## WRITTEN PROBLEM
Copy every line of the rows below that contains the string "with". Case must match.

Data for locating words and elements

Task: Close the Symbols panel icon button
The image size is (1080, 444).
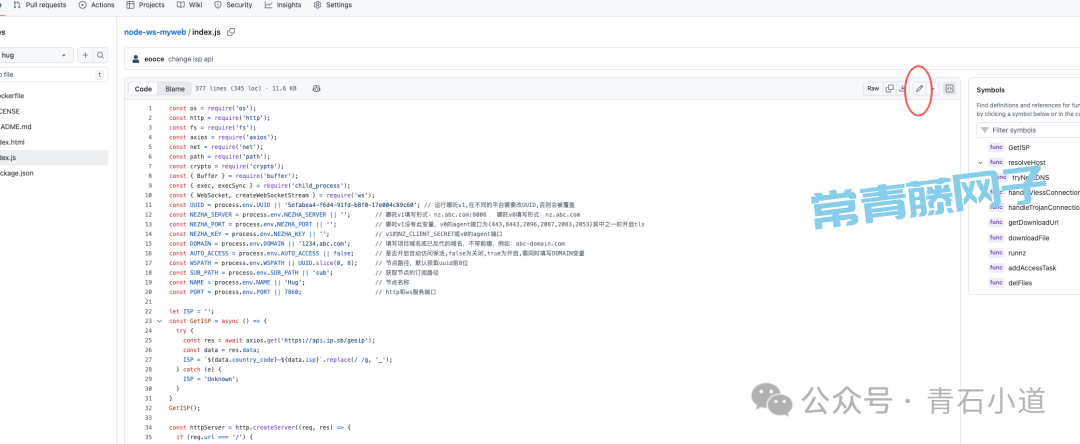Action: point(949,89)
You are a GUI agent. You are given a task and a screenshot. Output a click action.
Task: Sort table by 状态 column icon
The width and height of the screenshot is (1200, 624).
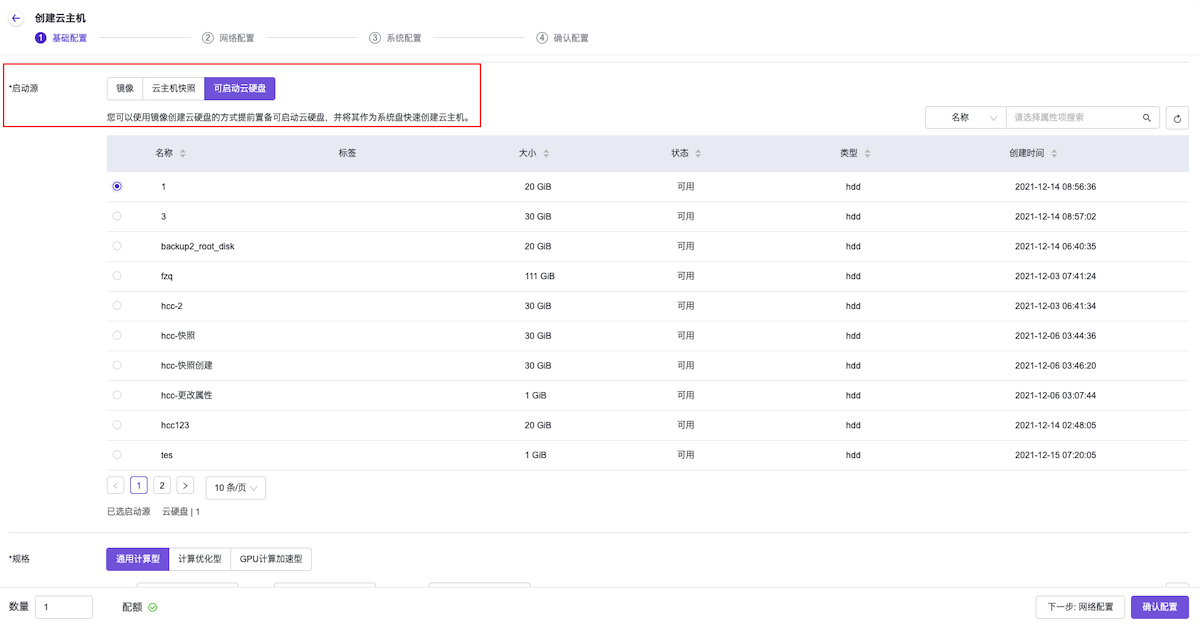pos(698,153)
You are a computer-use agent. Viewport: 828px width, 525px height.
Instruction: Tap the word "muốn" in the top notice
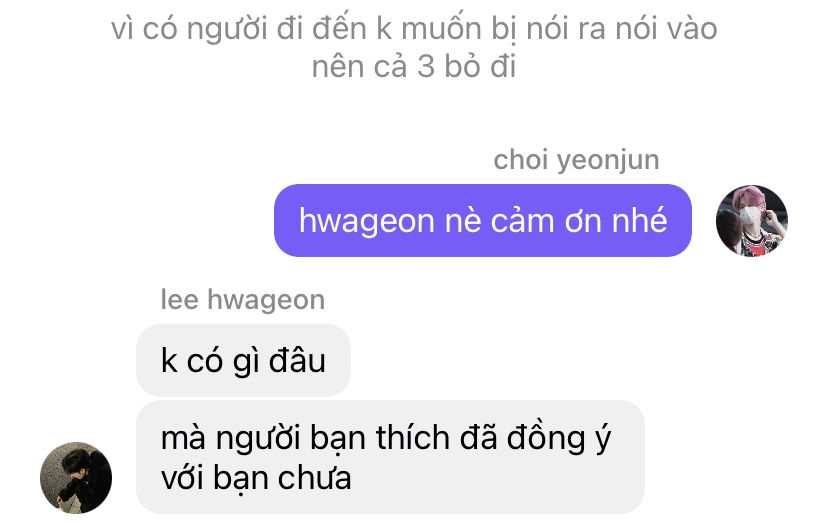coord(441,28)
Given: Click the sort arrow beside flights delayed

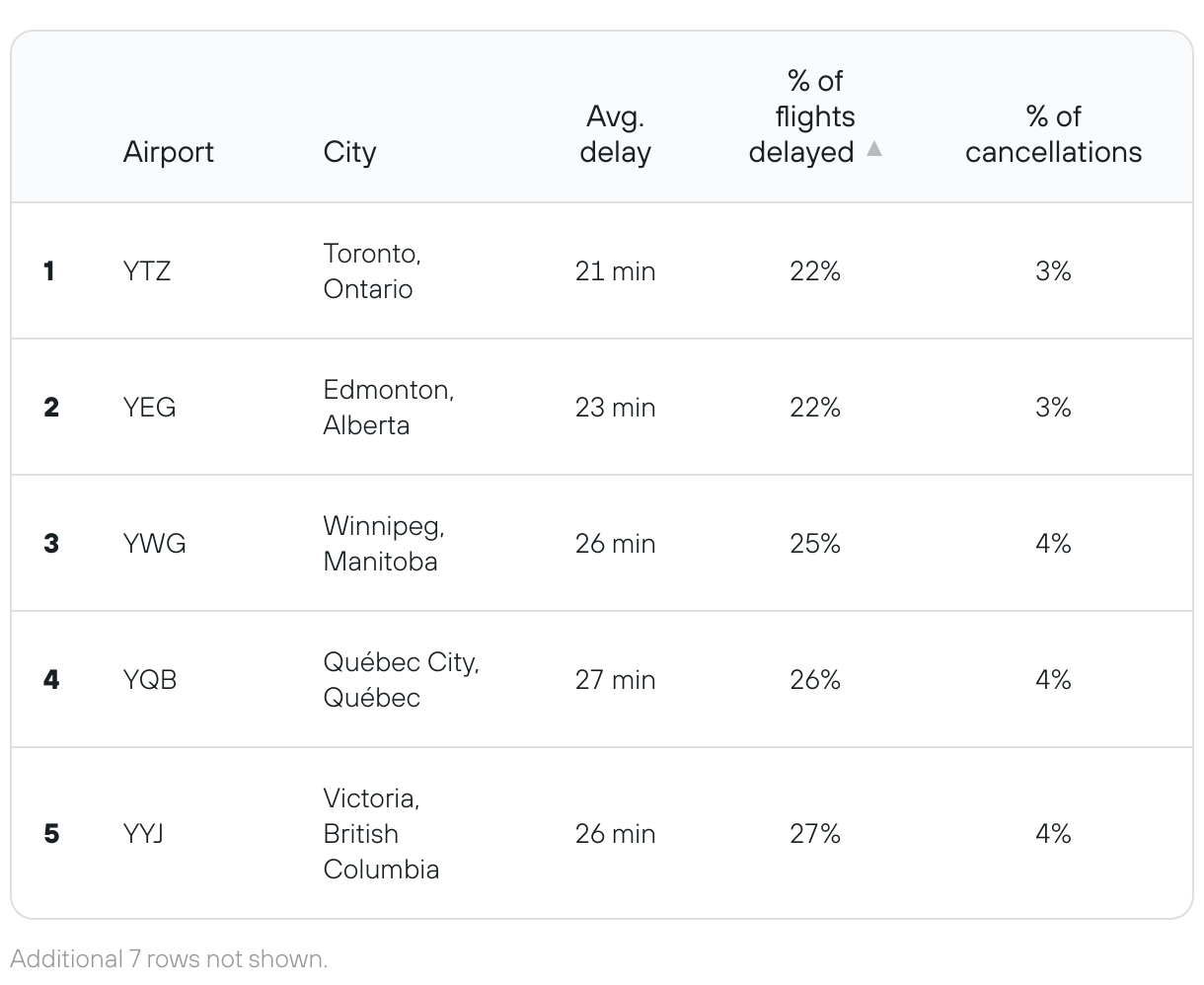Looking at the screenshot, I should [x=873, y=150].
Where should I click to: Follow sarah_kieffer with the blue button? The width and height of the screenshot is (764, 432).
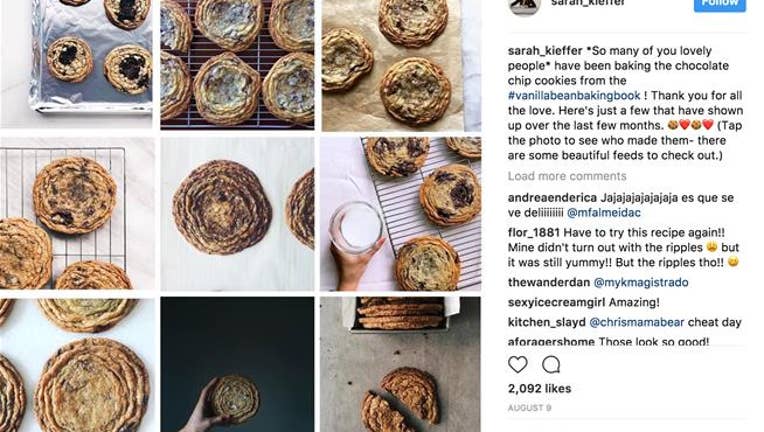[720, 4]
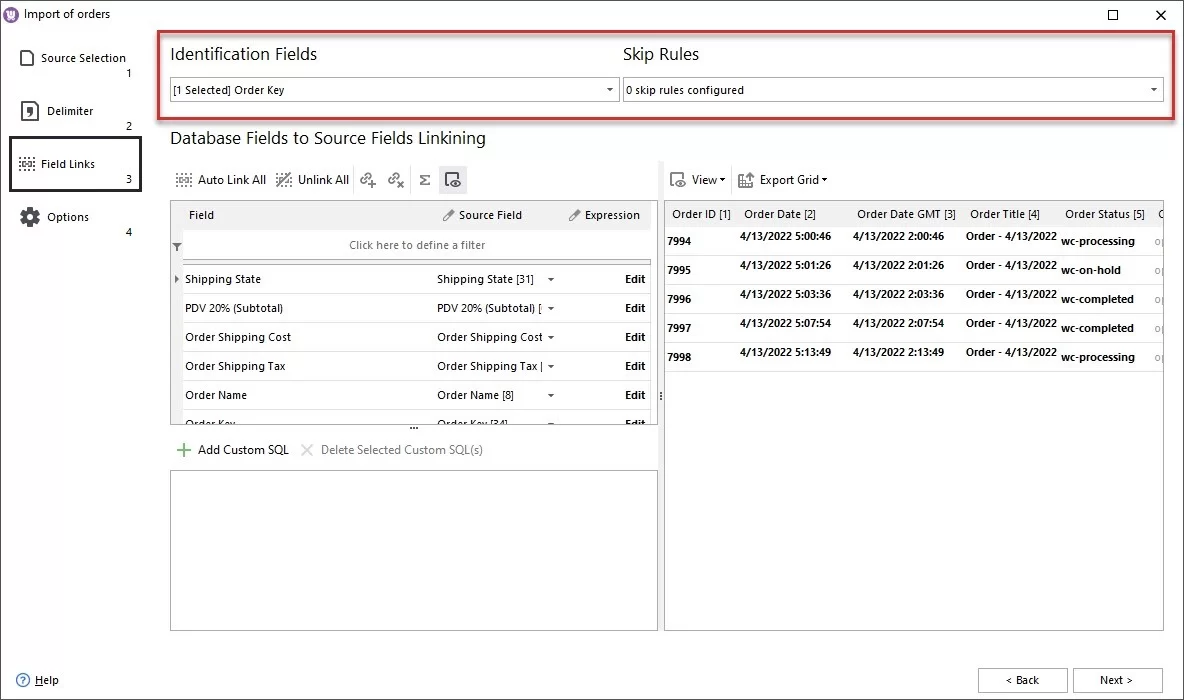Image resolution: width=1184 pixels, height=700 pixels.
Task: Select the Sigma expression icon
Action: coord(424,180)

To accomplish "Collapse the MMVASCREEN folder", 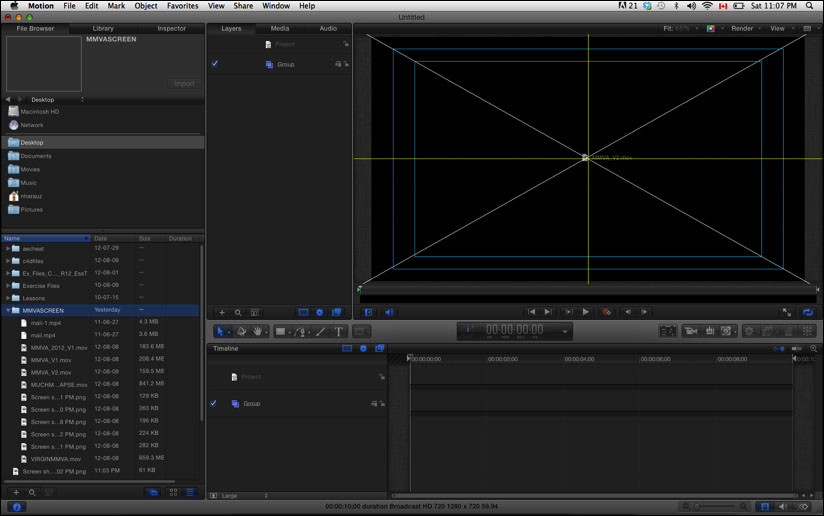I will pyautogui.click(x=8, y=310).
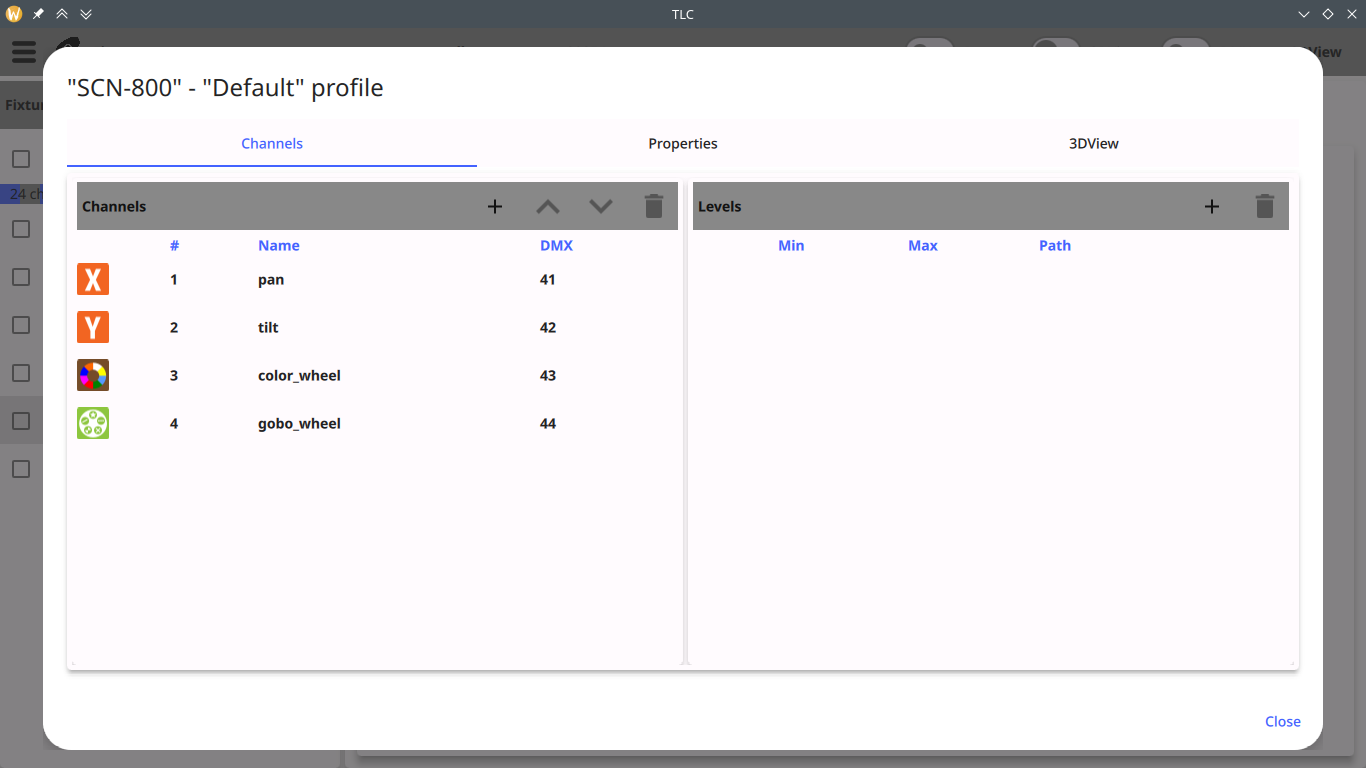This screenshot has height=768, width=1366.
Task: Add a new channel with the plus icon
Action: (494, 206)
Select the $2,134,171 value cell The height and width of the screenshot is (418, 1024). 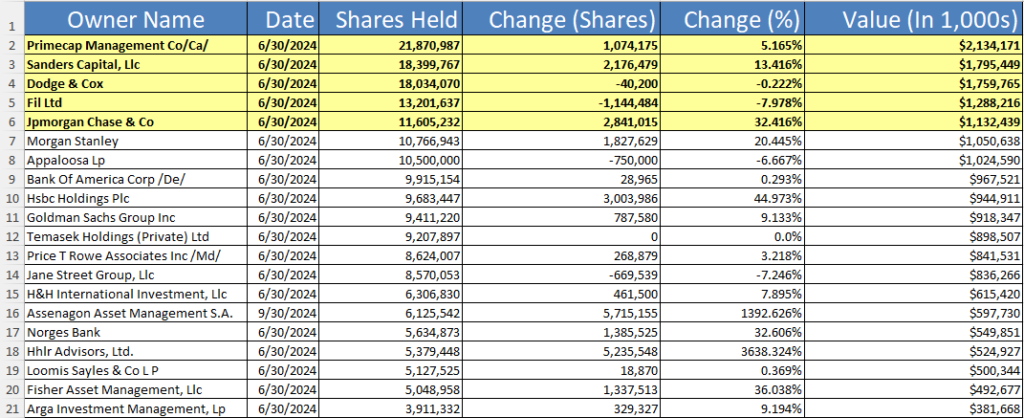pyautogui.click(x=913, y=46)
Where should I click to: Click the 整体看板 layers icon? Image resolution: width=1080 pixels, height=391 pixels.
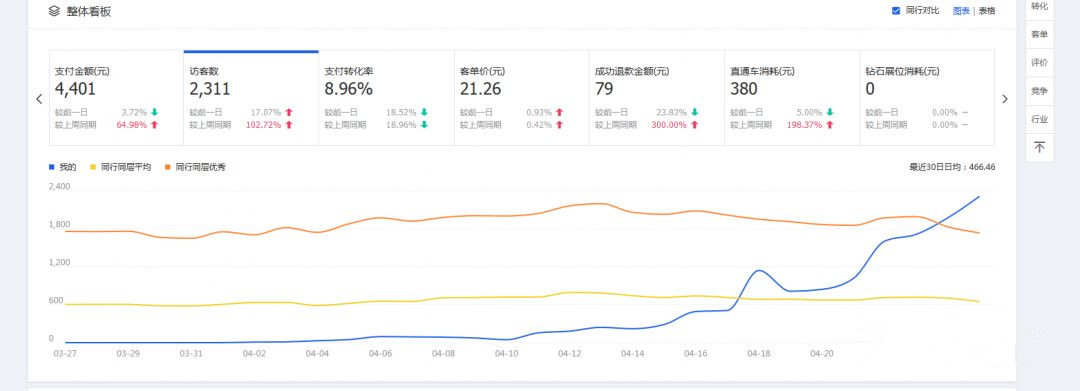pyautogui.click(x=54, y=11)
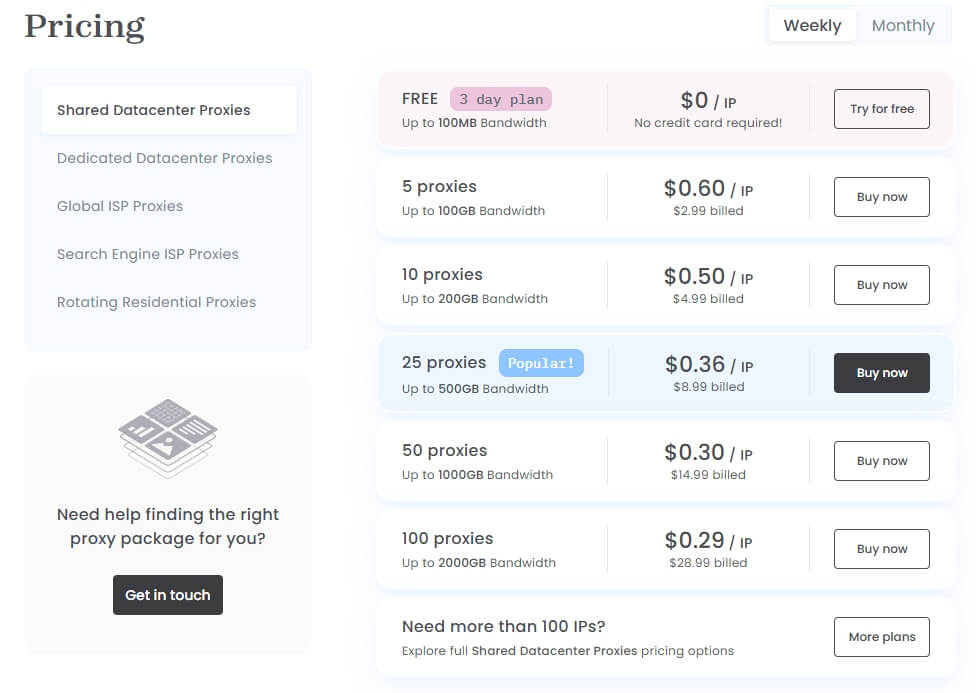Click the Popular! badge
The image size is (976, 693).
[x=541, y=363]
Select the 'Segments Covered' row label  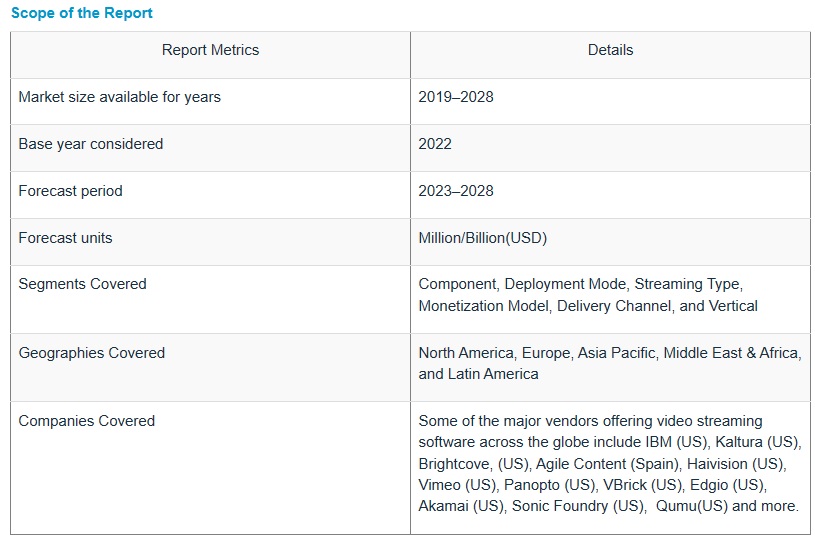[x=82, y=284]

## ANSWER IN FULL
Where should I click to: Follow sarah_kieffer with the blue button? The width and height of the screenshot is (764, 432).
Task: Add a new channel with the plus icon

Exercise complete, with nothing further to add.